Russ has approached his bird watching differently than most birders. When he sees a bird, he reaches for his camera first rather than his binoculars.

"When you first start, you're not very good, and I wasn't very good," he explained. "I used to see what I thought were great birds, and I didn't know what they were. And if I did see something, I would think that was beautiful and would like to see it again. So right away in the late 1970s I started taking photos."

He has a life list of 596 birds in the continental United States and has photographs of 550 of them, all neatly arranged in over a dozen photo albums.

There isn't a bad photograph in the group. Each one of his bird photos is more akin to a portrait with striking lighting and interesting poses.

"Russ is very choosy about which photos he keeps," Rudy said. "He will use photos to confirm an identification or provide a record in an eBird checklist, but those aren't the ones he usually thinks are good enough to keep. He likes to get shots of birds living their lives in their natural habitat. He does not like photographing birds at feeders or in what he considers artificial situations. He thinks staking out a nest to get photos is tantamount to harassment."

Russ has seen 251 species of birds in Berks County and has photographs of 241 of them, from which he has selected his exhibition.

His best Berks bird sighting was the first Berks record for the Pacific slope flycatcher, a Western bird that occasionally wanders east.

"I was birding with Barry Pounder at the Berks Heritage Center on the Reading Christmas Bird Count in 2015," he said. "He went upstream and I went downstream. I looked over and saw a lot of activity by the woods. Now this was a beautiful day. First of all, when I got there, I could see all these birds in the sunlight, but this one bird — I could actually see insects, and this bird was flying up and getting them. So I started taking pictures like I always do."

The flycatchers in the Empidonax genus are notoriously difficult to identify by sight.

"When I got home, I looked at it and thought that it was an Empidonax," he said. "I was pretty sure of that."

He put the sighting on eBird, and it caught the attention of Holly Merker, the regional bird sightings coordinator, who contacted Tom Johnson of the Cornell Laboratory of Ornithology. He came the next day and verified the species.

Although Russ has photographed many of the rarities in Berks, his favorite county bird is the relatively more common cedar waxwing, a handsome and strikingly colored bird.

Russ's bird photography hobby has taken him far afield. He's been to Florida and to Arizona at least 12 times. He has photographed 14 hummingbird species in the U.S.

But his favorite birds aren't on the land, but on the sea.

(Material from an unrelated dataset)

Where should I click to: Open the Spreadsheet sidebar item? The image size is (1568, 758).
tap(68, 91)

"I have this thing for albatrosses," he said with a laugh. "I've seen six species. If Covid wouldn't have hit, I would have been by now in New Zealand, because that's where I have to go to see albatrosses. I don't have much time left, and I want to go where I can see albatrosses. I'd love to see half the albatrosses. There are 22 species, so I only need five more."

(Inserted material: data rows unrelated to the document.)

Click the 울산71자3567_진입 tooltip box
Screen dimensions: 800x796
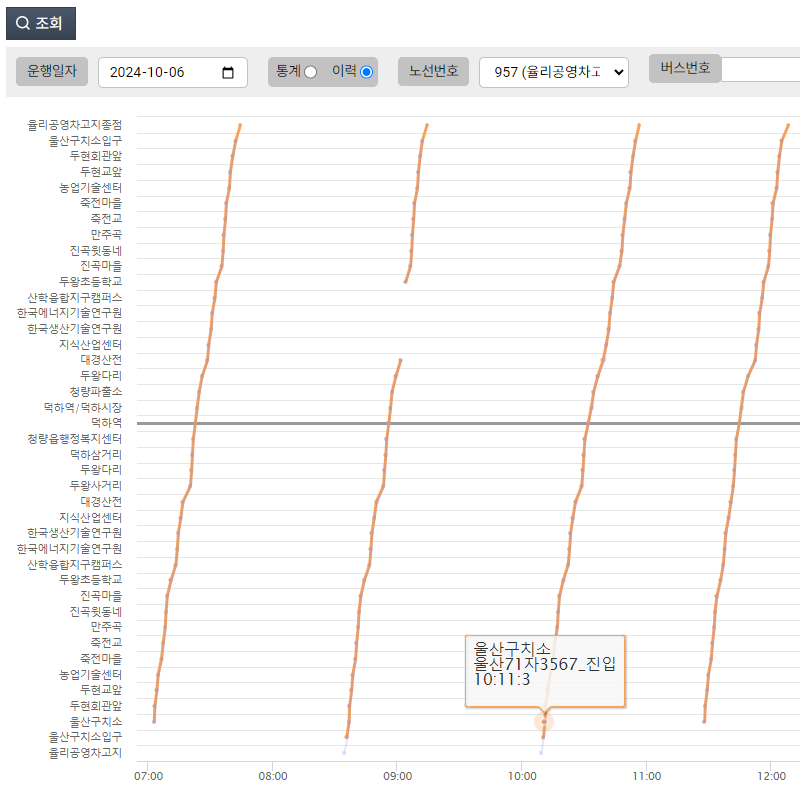click(x=545, y=671)
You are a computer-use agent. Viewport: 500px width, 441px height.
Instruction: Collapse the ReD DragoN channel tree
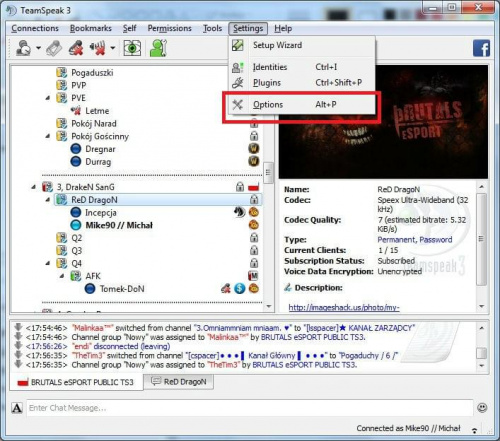(48, 200)
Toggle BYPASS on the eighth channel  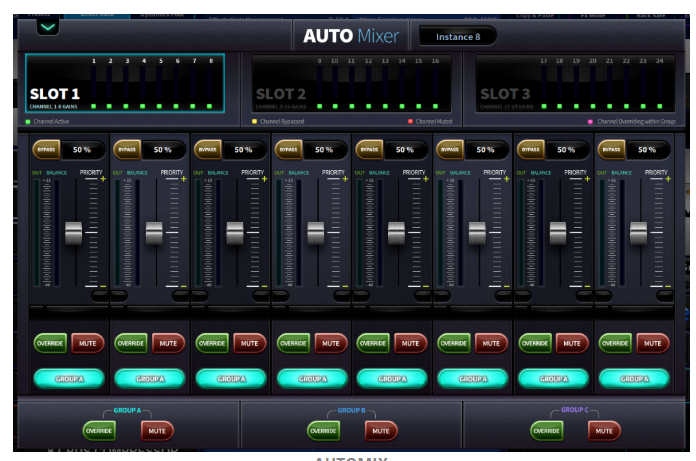[611, 149]
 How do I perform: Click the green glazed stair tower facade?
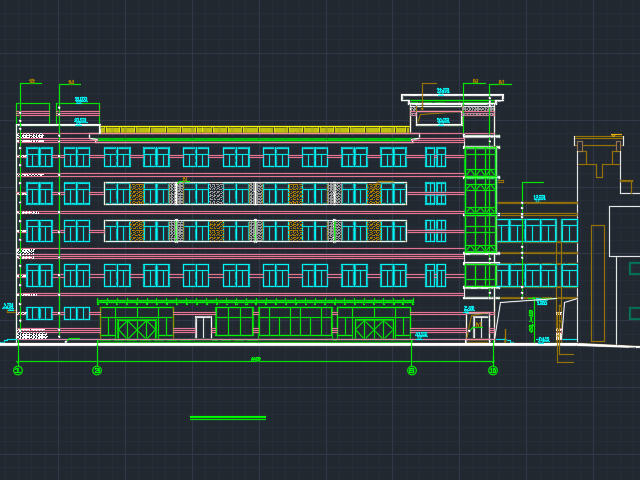[x=480, y=200]
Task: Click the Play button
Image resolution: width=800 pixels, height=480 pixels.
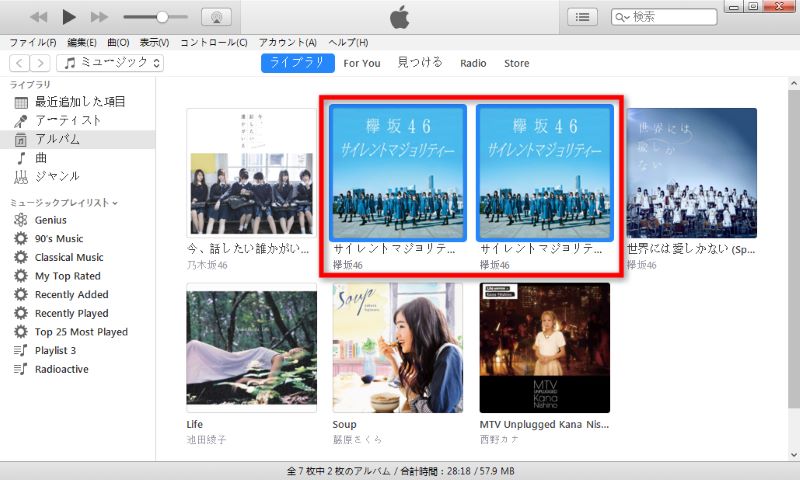Action: click(x=68, y=17)
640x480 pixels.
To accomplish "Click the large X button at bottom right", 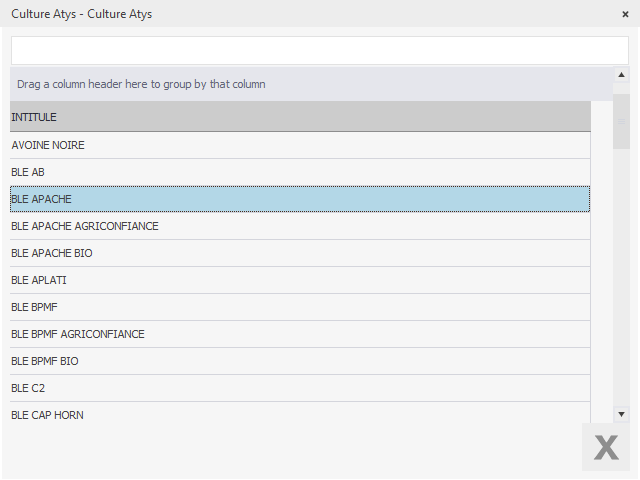I will pyautogui.click(x=606, y=447).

There's one particular albatross species that the 80-year-old Flying Hills resident wants to see and photograph.

"I want to see a wandering albatross," he said. "They fledge and go out to the ocean and not come back to land for 15 years. They just fly around the world. That is the most fascinating story that there is."

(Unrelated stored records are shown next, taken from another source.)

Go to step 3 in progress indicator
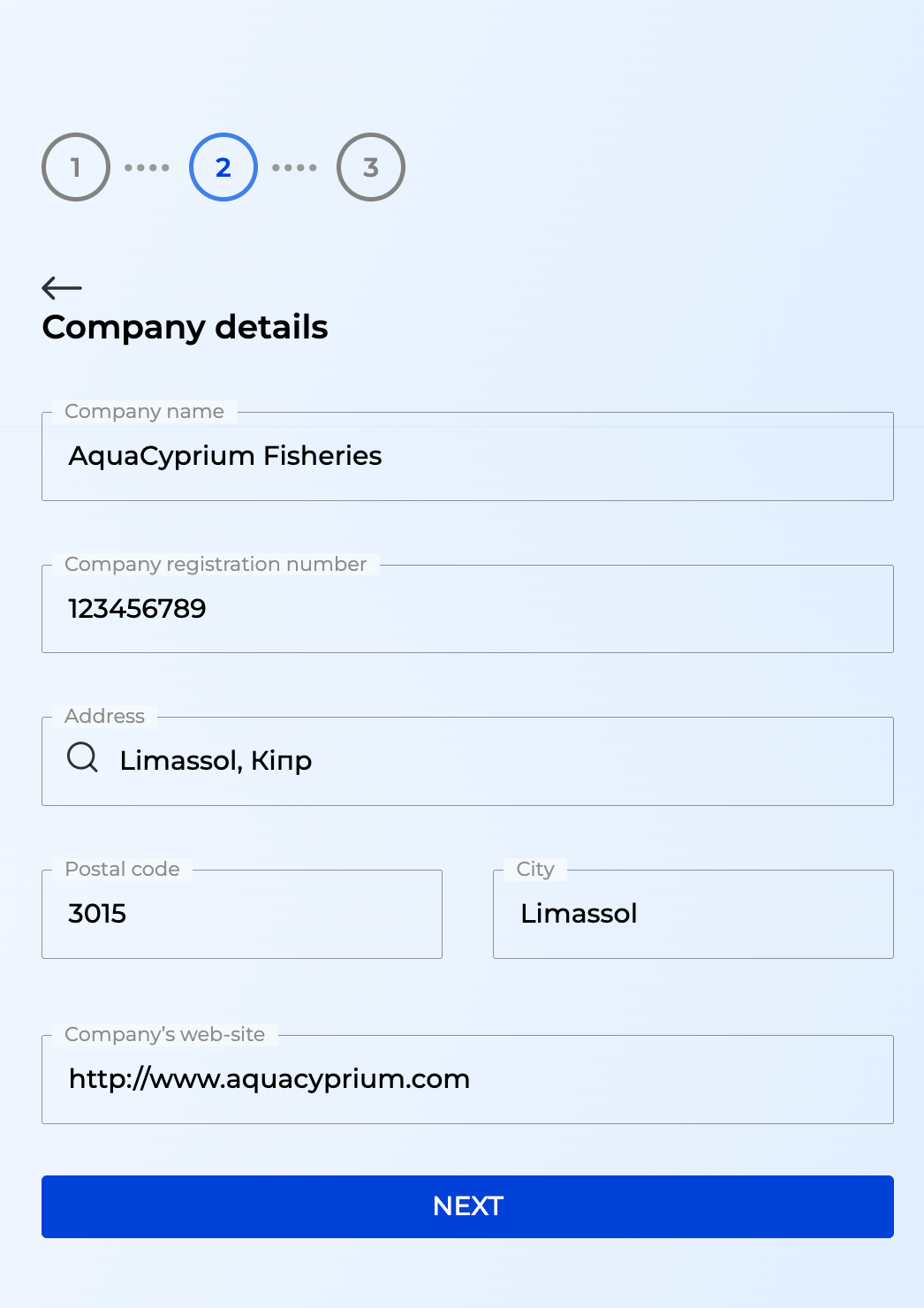The width and height of the screenshot is (924, 1308). [x=371, y=167]
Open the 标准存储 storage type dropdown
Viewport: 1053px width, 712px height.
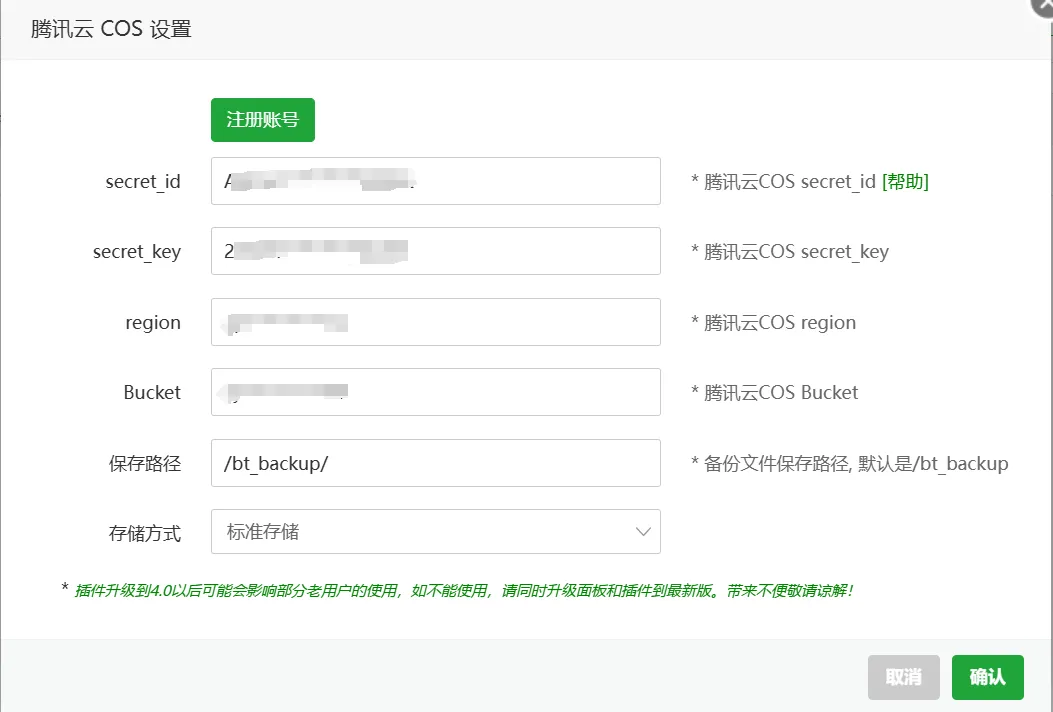click(x=436, y=532)
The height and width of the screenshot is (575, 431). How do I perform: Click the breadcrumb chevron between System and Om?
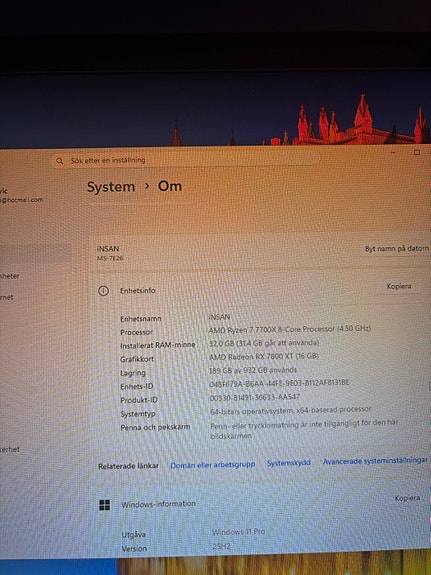click(147, 186)
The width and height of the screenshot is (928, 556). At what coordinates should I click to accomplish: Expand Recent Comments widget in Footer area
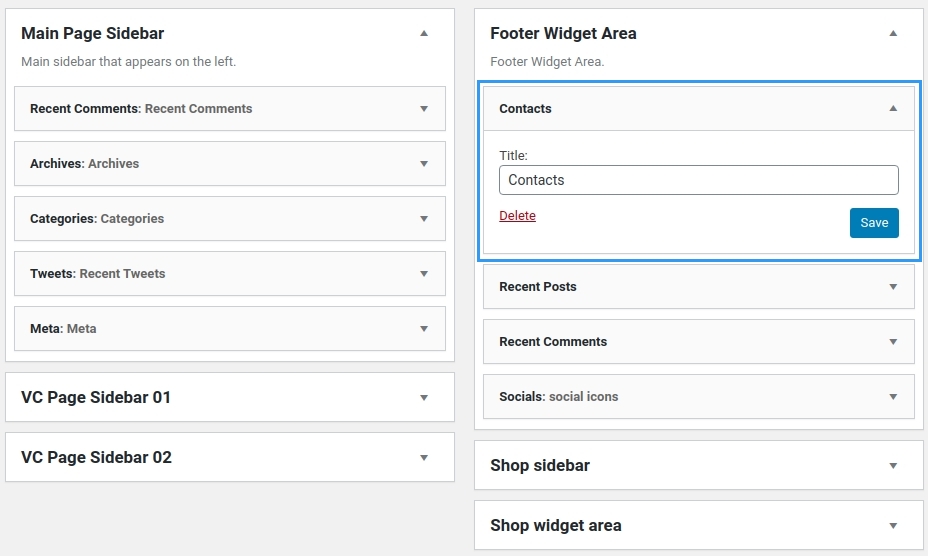893,342
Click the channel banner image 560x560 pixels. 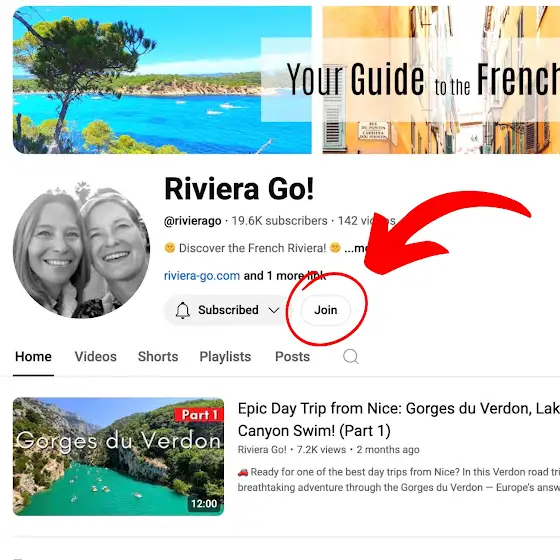(286, 80)
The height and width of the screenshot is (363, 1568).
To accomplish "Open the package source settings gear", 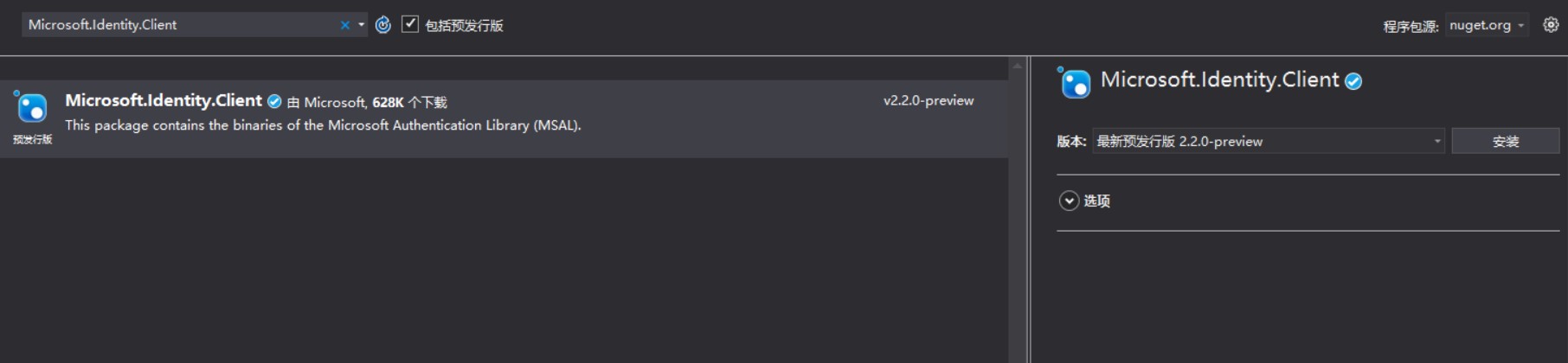I will pos(1551,25).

For now, he wants to share his bird photography with as many people as possible. What's unique about the exhibit is that more than 50% of the photographs he will display were taken the last two years during COVID.

"I think if people would see birds, everybody would be a birder because they're beautiful," he said. "And if they knew how to see them, and if they could actually see them up close, they'd be interested. I did this to generate interest in the public.

"My emphasis has always been pictures. If I saw something I really liked, I wanted to see it again, and I could look at these for the rest of my life."

If you go

What: Berks County bird photos program by Russ Hoffman, part of a meeting of the Baird Ornithological Club

When: Next Friday, 7:30 p.m.

Where: McConnell Hall at Nolde Forest, 3025 New Holland Road, Cumru Township

FYI: An exhibit of Hoffman's bird photos will be on display at the Nolde Forest Environmental Center from Tuesday through next Friday, 8 a.m. to 4 p.m.